* Exercise instructions *
Starting with the line that holds "Given: Collapse the Wypłaty sidebar section" and stopping after the line that holds "Screen dimensions: 567x500", repeat the lines below word for word, without the pictures.
= Beginning of Section =
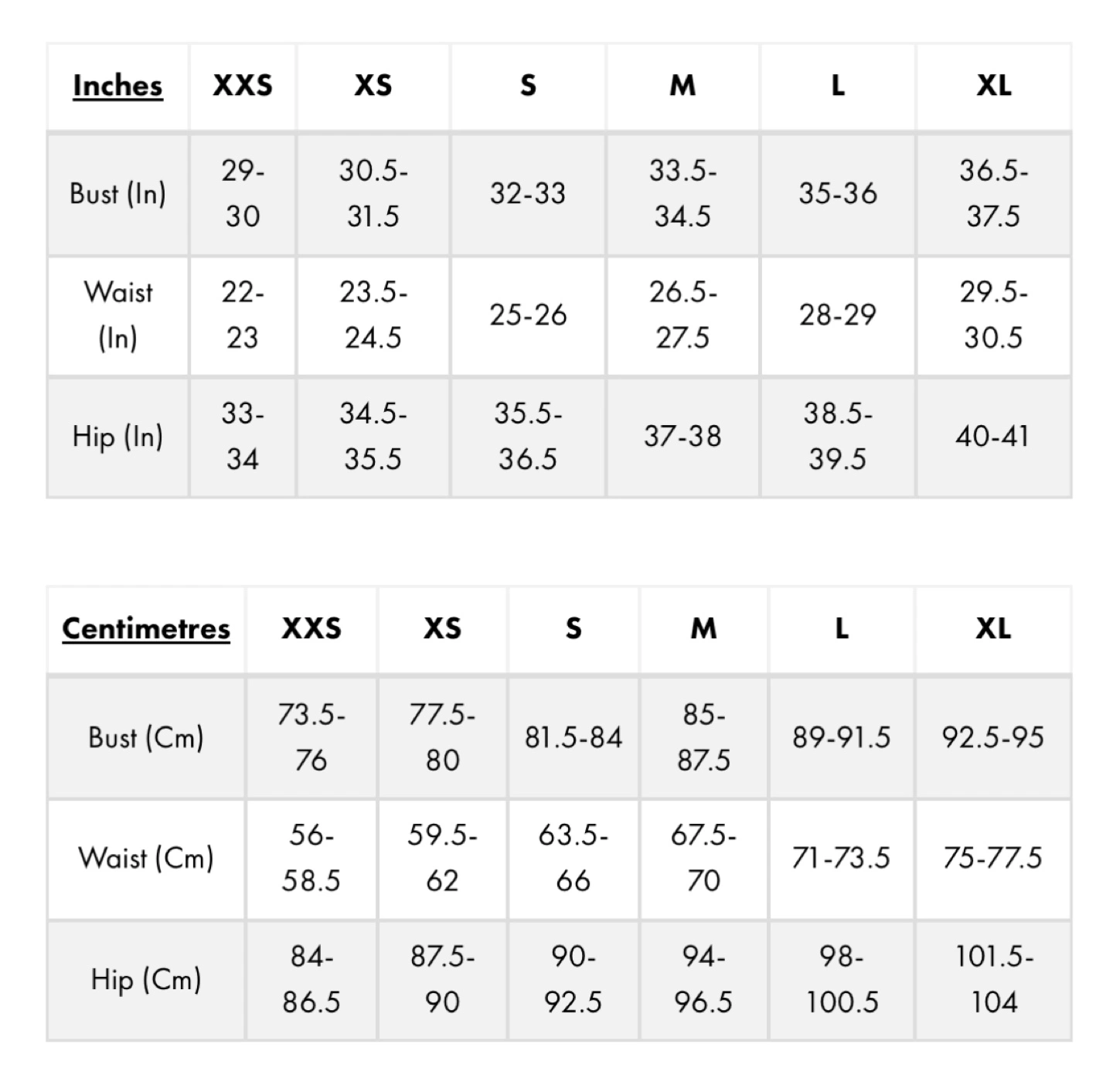Click the 101.5-104 hip centimetre cell
This screenshot has height=1092, width=1113.
(994, 980)
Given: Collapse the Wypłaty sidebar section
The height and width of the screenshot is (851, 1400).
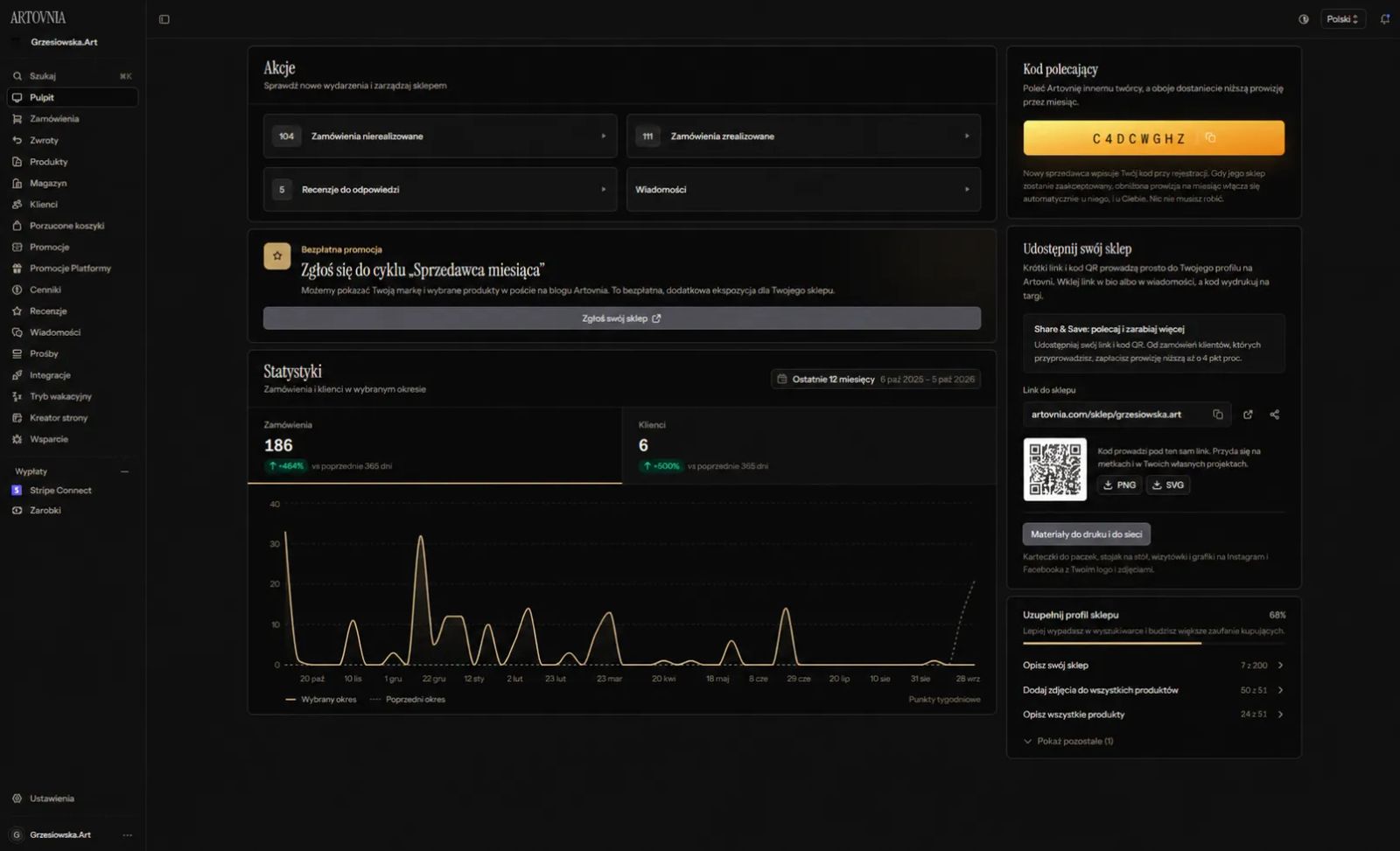Looking at the screenshot, I should 124,471.
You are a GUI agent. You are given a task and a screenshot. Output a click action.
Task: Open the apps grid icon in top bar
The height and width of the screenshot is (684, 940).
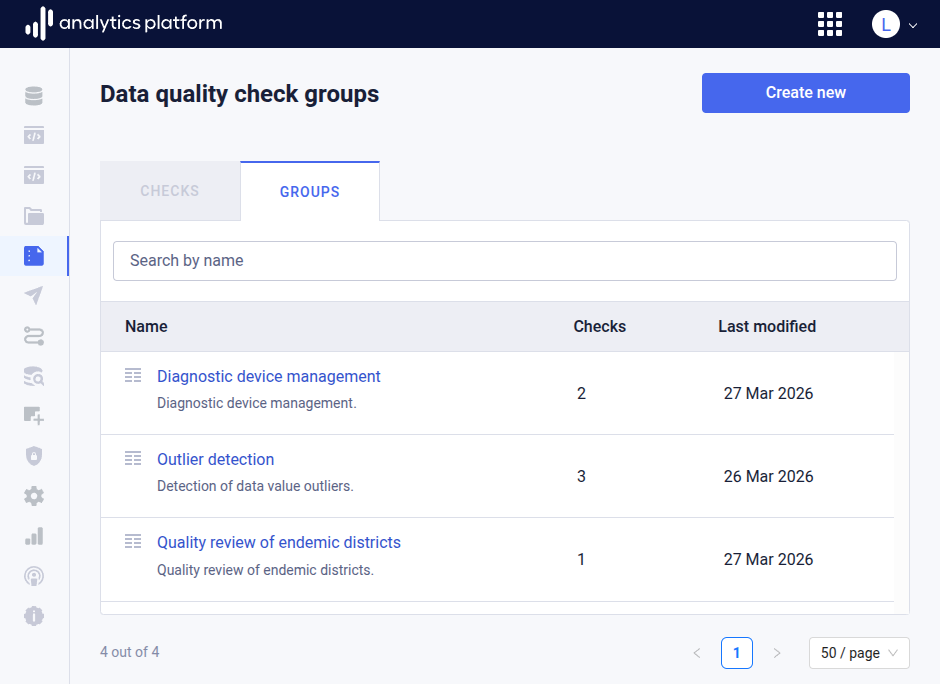coord(830,24)
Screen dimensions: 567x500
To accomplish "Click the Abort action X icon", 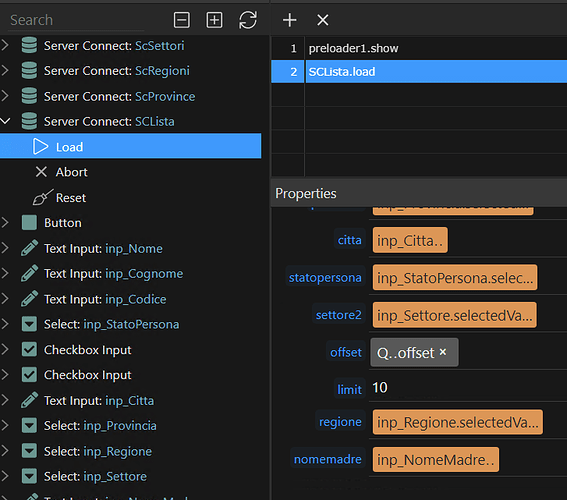I will coord(41,172).
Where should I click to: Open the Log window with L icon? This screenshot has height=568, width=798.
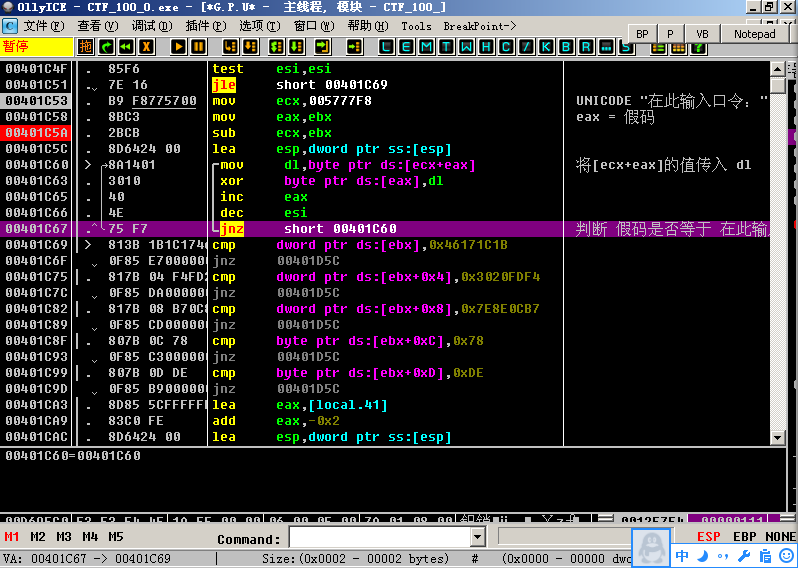[x=385, y=46]
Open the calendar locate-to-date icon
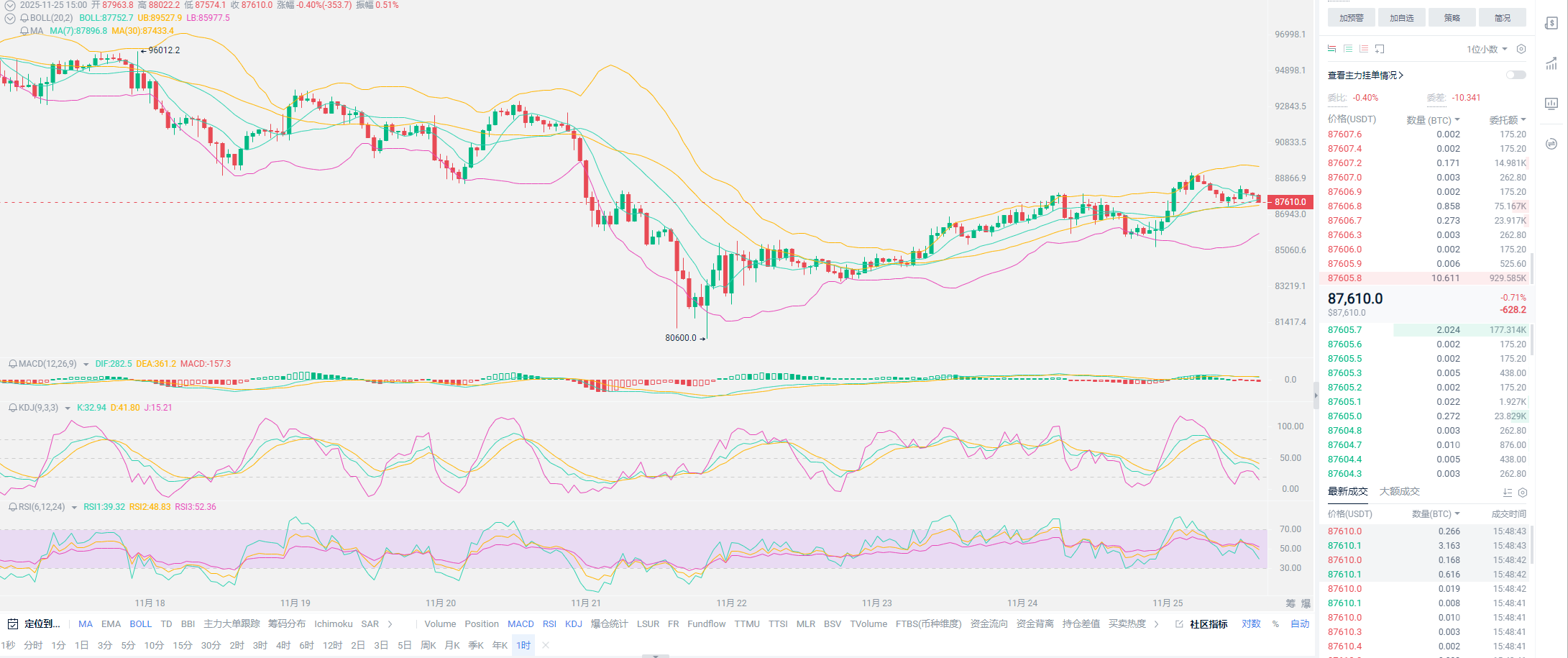The width and height of the screenshot is (1568, 658). (12, 623)
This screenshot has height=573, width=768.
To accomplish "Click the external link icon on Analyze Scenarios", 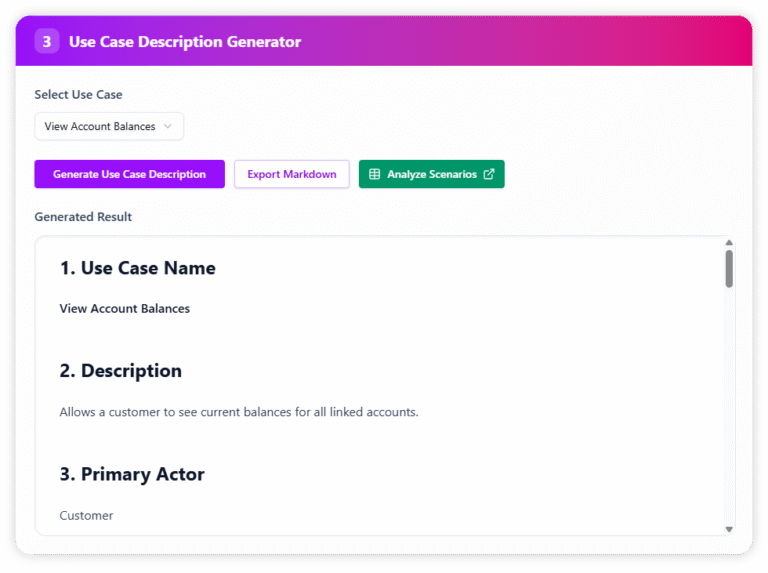I will click(489, 174).
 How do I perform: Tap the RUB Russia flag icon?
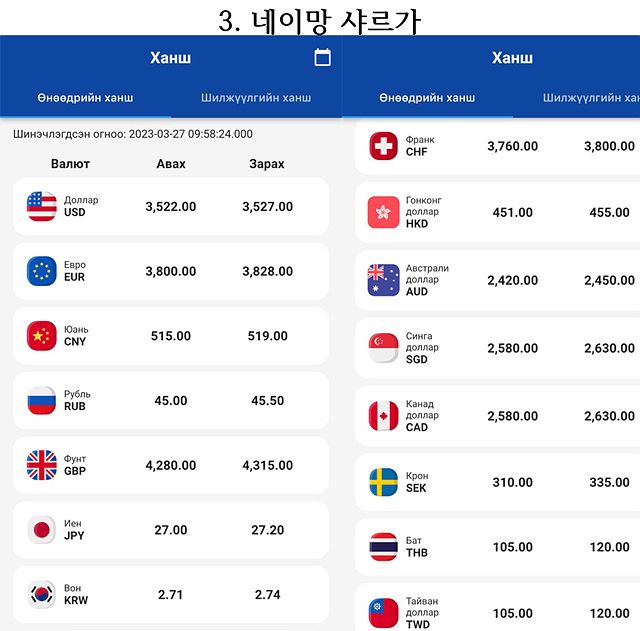pyautogui.click(x=42, y=400)
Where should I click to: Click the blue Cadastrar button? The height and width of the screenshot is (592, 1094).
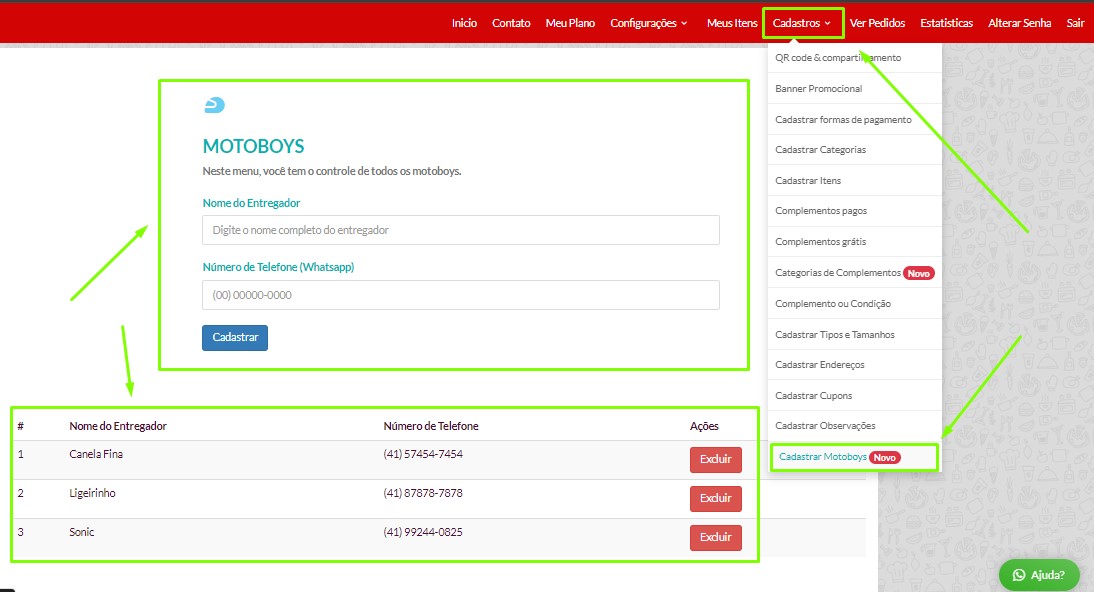click(235, 338)
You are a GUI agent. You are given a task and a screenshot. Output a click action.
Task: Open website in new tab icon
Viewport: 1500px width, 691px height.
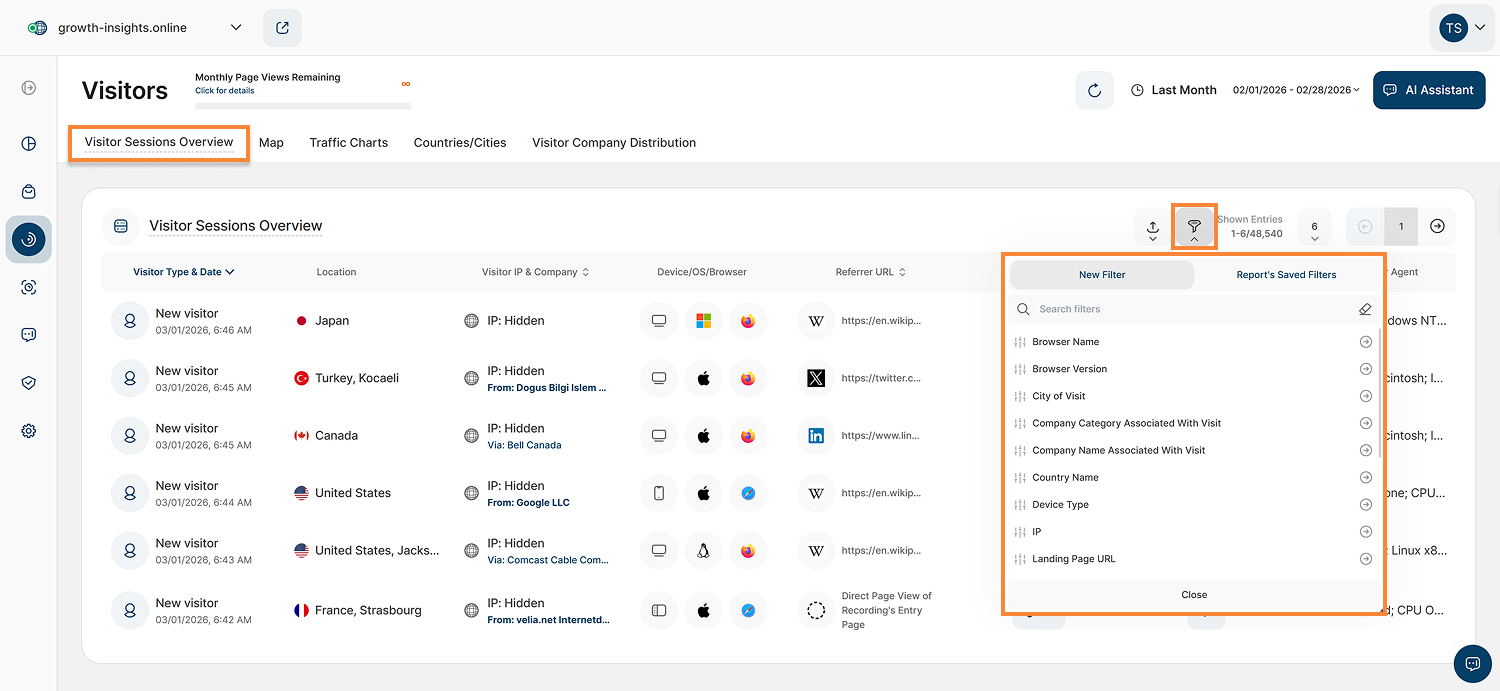pyautogui.click(x=282, y=28)
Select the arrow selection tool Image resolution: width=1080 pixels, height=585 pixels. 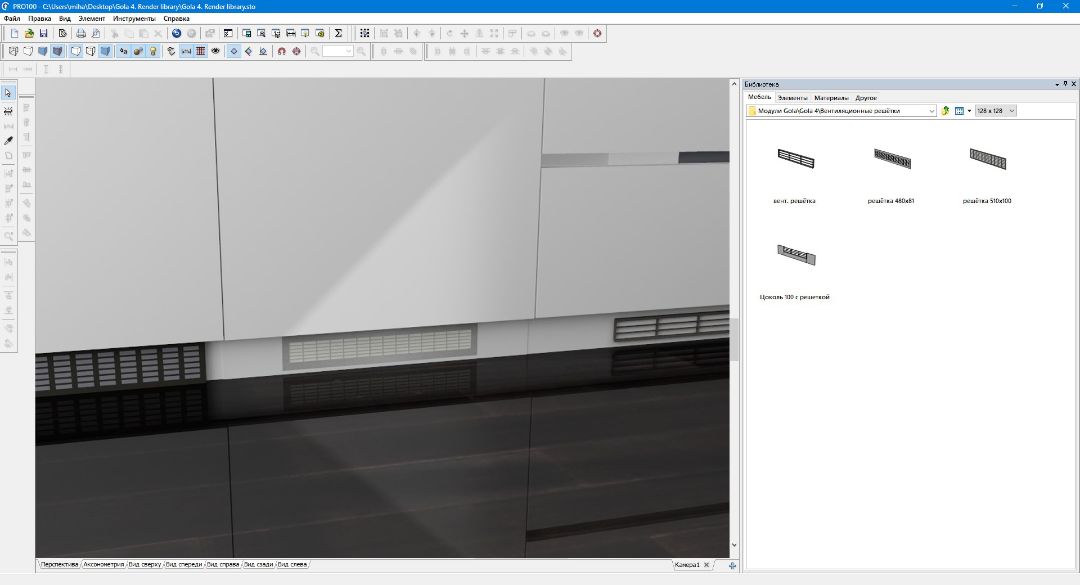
= End of Section =
* Worked solution *
Given: Collapse the Wypłaty sidebar section
The height and width of the screenshot is (851, 1400).
Looking at the screenshot, I should 124,471.
You are a GUI agent. You are given a task and a screenshot. Output a click action.
Task: Open the apps grid icon in top bar
The height and width of the screenshot is (684, 940).
coord(830,24)
Screen dimensions: 567x500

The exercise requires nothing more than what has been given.